THE CITY IS SURROUNDED by sugar cane fields and orange groves. Orange juice is a major product and they really make out when Florida has a freeze. Large bags of oranges were being sold for $1 at road-side stands.

I gave nine seminars at four universities in the State of Sao Paulo. Mathilde came down for the last two weeks and we travelled to Foz do Iguacu, (the falls there would swallow five Niagaras), Rio, Belo Horizonte, and Ouro Preto. I have agreed to return for four months in October.

THIS SUMMER we will be attending conferences in St. John's and Vancouver and travelling around both places. My NSERC grant was also renewed for another four years, so I guess I won't be fully retired for several more years. Bruce R. McGarvey: beprm@uwindsor.ca

WALT ROMANOW REPORTS ON LIFE IN THE GOLDEN WEST

A true Westerner, Walter says cold weather is a small price to pay for the "constant sunshine" of the West; he too is keeping active in his research.
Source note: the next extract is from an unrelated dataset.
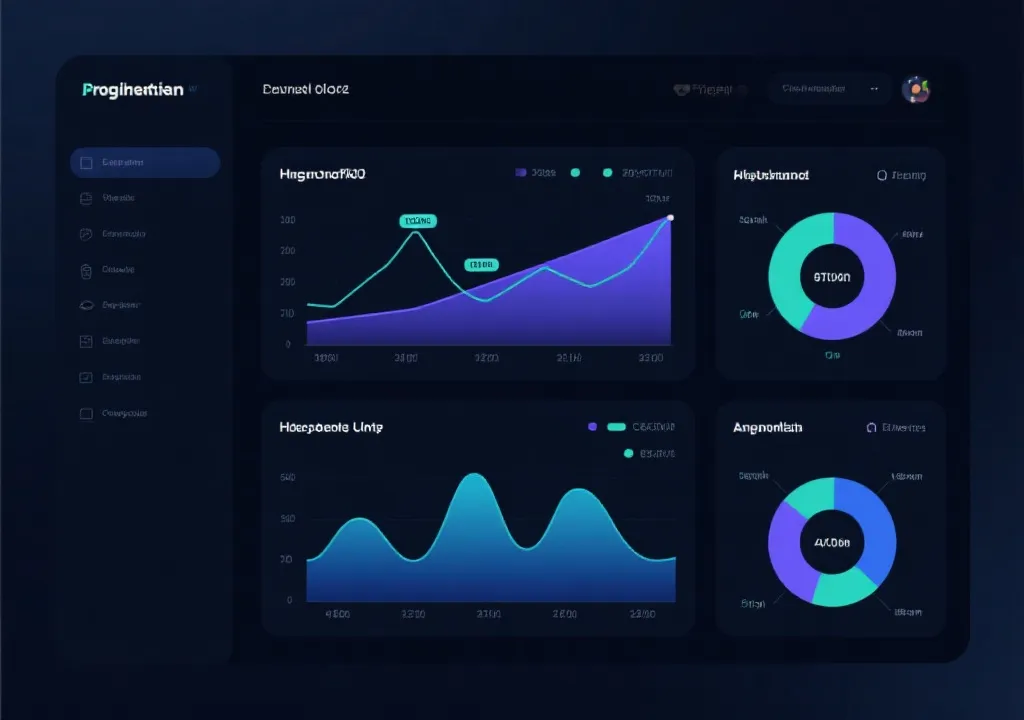Click the second sidebar icon below the highlighted item
This screenshot has width=1024, height=720.
(86, 198)
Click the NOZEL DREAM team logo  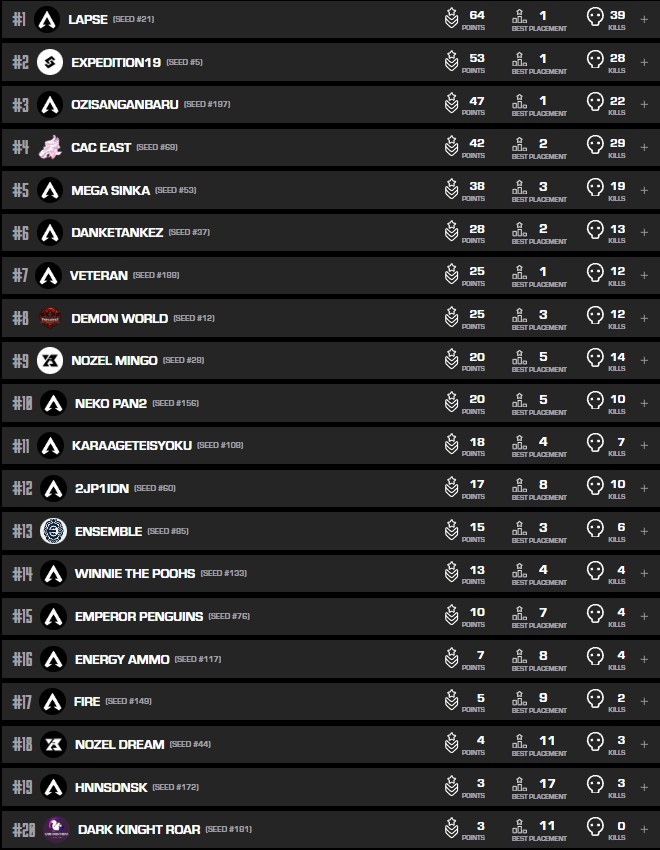coord(53,744)

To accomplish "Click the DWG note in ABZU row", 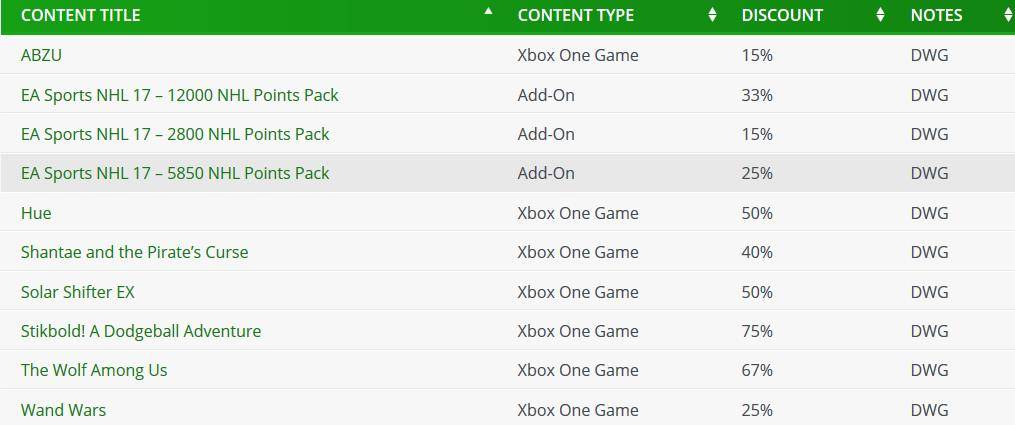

Here's an excerpt from a communiqu‚ from Romanow, a member now living in Edmonton.

ALL'S WELL IN THE GOLDEN WEST. The sunshine is a constant and manages to make up for any temperature deficiencies. In a way, I appreciate the weather here. It's possible to dress for the cold; but how do you dress for the heat? The bicycling possibilities, except in the months when there's deep snow, are almost year-round (not quite, but almost).

JAKE* manages to keep me going; last week I received my complimentary copies of an updated second edition edition of a text that he and I wrote earlier. As well, we're still trying to hammer out papers on election negative advertising. This sort of activity keeps an old man off the streets!

*Jake (Walter) Soderlund, Walt Romanow's collaborator in several research projects, is currently Head of the Department of Political Science at the University.